The production of both amino acids and nucleotides is controlled through feedback inhibition. Additionally, ATP is an allosteric regulator of some of the enzymes involved in the catabolic breakdown of sugar, the process that produces ATP. In this way, when ATP is abundant, the cell can prevent its further production. Remember that ATP is an unstable molecule that can spontaneously dissociate into ADP. If too much ATP were present in a cell, much of it would go to waste. On the other hand, ADP serves as a positive allosteric regulator (an allosteric activator) for some of the same enzymes that are inhibited by ATP. Thus, when relative levels of ADP are high compared to ATP, the cell is triggered to produce more ATP through the catabolism of sugar.
Ask students which inhibition is more effective at slowing or limiting the reaction? Relate this to the examples available and discuss why these would be used in specific instances.

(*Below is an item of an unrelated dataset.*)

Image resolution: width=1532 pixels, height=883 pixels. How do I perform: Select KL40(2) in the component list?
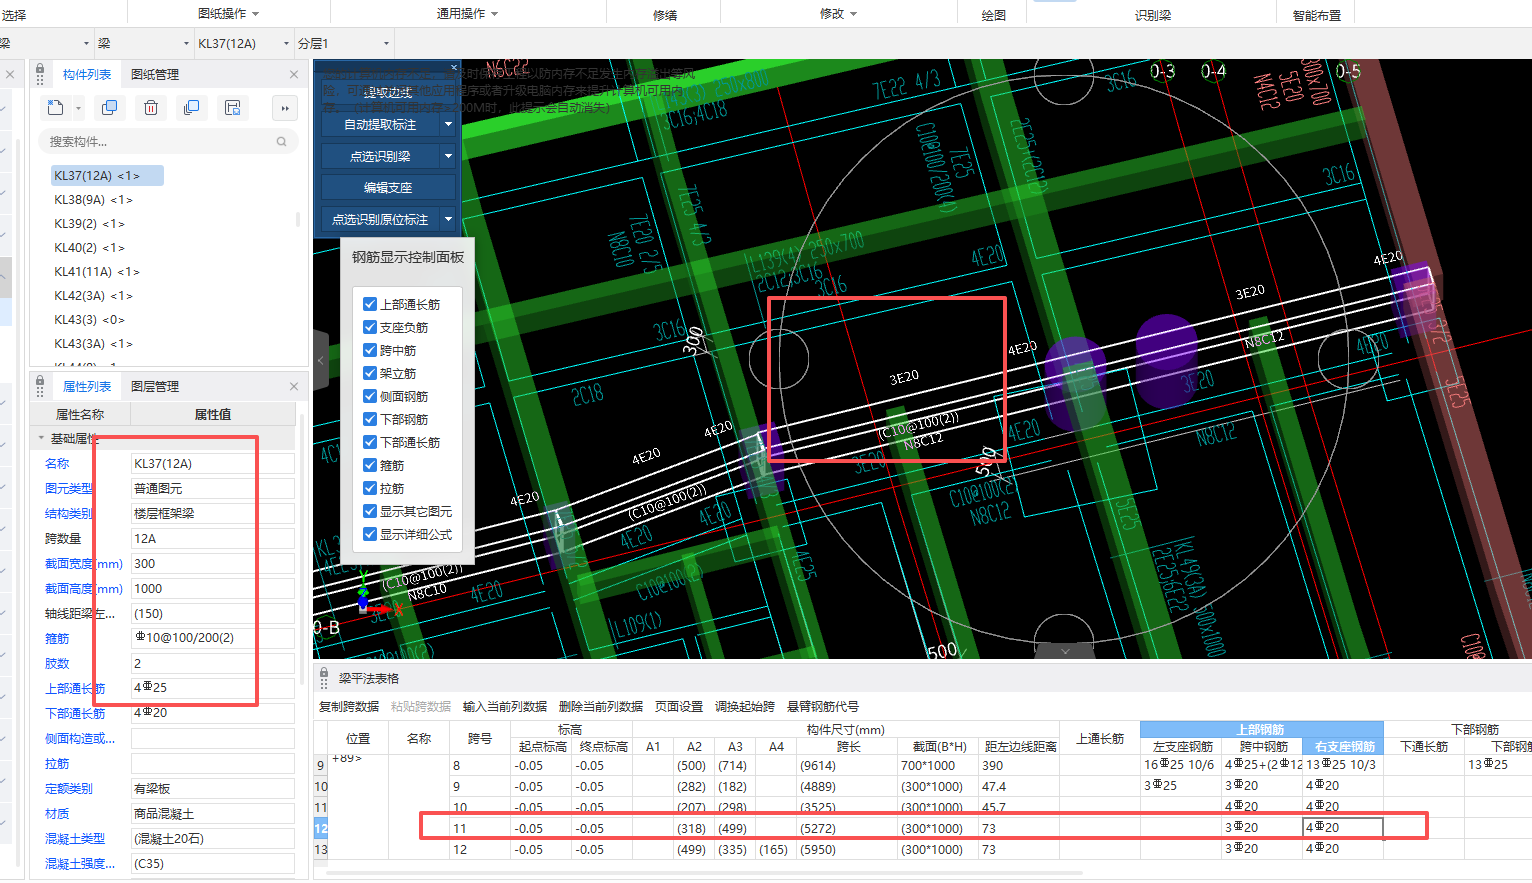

Have the class research antimicrobial treatments that are based on enzyme inhibition, not on the administration of traditional antibiotics.
Enzymes are not changed by the chemicals they facilitate therefore, they can be used repeatedly. Yet, how do you keep them from catalyzing reactions when you do not need or want them to react anymore? If enzymes could not be controlled, the reactions would continue until the substrates were depleted, which is not a good situation for a living organism. Competitive and noncompetitive inhibition explains the control of enzyme activity. Research several examples of both in living organisms and explain why they are necessary. Amino acid production is one useful example. Amino acids are required for protein production, but too high a level of any amino acid is toxic, so the pathways must be controlled. Use the feedback inhibition of several pathways as examples.